Cookies With A View

Well, do you know this German phrase – „Waldeinsamkeit“? I was under the assumption it grew quite popular recently, but to make sure you understand: it is the feeling of being alone in a forest. I was seeking for exactly this when I immersed deeper into the dark of the forest, down the tiny trail that winded from the main road. The sunlight was shielded off almost entirely by the towering trees as their leaves formed a perfect green globe that blocked the view into today’s clear blue sky. The further I came, the more perceptive I got of my surroundings. The voices from the people that were walking the „real“ trail dissolved into the distance and the air smelled fresh and clean. I immediately began to relax, for the defeaning noise of the city, this cacophonous mixture of cars roaring by, men and women chatting loudly and their kids screaming and construction machines hammering and shrilling sometimes makes me nervous.

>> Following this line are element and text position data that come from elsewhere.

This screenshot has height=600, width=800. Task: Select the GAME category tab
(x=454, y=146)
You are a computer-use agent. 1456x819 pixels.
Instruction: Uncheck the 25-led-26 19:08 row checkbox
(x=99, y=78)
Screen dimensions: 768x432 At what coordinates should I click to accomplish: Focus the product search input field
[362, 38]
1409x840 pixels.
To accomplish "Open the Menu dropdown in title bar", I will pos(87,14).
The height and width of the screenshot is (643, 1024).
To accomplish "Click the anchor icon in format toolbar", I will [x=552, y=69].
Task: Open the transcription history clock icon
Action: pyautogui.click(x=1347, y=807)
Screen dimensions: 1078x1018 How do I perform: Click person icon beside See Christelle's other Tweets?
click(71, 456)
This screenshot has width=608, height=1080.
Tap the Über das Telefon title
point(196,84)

And apparently, I wasn’t the only one to feel like this. As I proceeded to fight my way through the woods, I found traces of humankind scattered across the pine needle covered floor. Quite obviously I wasn’t the first to come down here – the dirt track was stomped neatly, and tightly, into the ground. Somebody made a great effort to create this path. Finding pieces of cloth – a red and blue checkered pair of boxers, some socks, seemed like somebody was searching for a little privacy to have fun in the open – didn’t surprise me. The confusion took over when I came across a framed picture tucked into the ground, with a text on it that, on a closer look, appeared to be a prayer as it said „Thank God for children.“ I stepped back a little to fully absorb the image as I was trying to comprehend what it did here, in the woods, so far off any form of civilization and it wasn’t until then that I noticed the freshly shoveled pile of dirt on whose top the frame was placed.
It was a grave.

Aghast, but in the same way immensely curious about this mysterious new discovery, I climbed and slided my way further along the trail in hope to find any signs of reasonable explanation. My investigation abruptly came to an end when the forest opened up and the trail stopped. To my right was a little precipice where, a couple of years ago, a small creek might have carried water from the top of the mountain downhill into the valley. The stream has long since dried up, but it carved the ground deep enough for me to make it impassable. Behind me was the thick forest and the carefully crafted trails into steep slopes from where I came. To my left and in front of me, hidden behind a curtain of branches and leaves, was a home. Pillows, kitchen utensils, clothing, used napkins and newspapers were all sprewed on a little plateau-like ledge. Astonished, I looked around until a sudden shiver of realizing that I am, right now, severely invading someone’s privacy jerked me out of my thoughts. I glanced uphill one last time to figure out whether the „owner“ was home, but neither did I see nor hear something special, merely the usual cracking and squeaking and chirping sounds of the woods and it’s inhabitants and somewhere, faintly, in the distance, cars.
Now, I faced the obstacle of finding my way back, since I clearly had come to a dead end. Climbing up is always easier than down, but luckily the slopes were short and the forest offered enough big, stable trees to hold onto. Back on track and blinded by sunlight, I sat down on a trunk close to the main road, where hikers were constantly passing by, and gathered my thoughts. I felt like I previously had submerged into some kind of alternate reality from which I only in this moment surfaced. And it’s odd, isn’t it, that I came to this place to enjoy cookies with a view, and now I leave with a new secret unresolved in my mind and a curious feeling in my chest.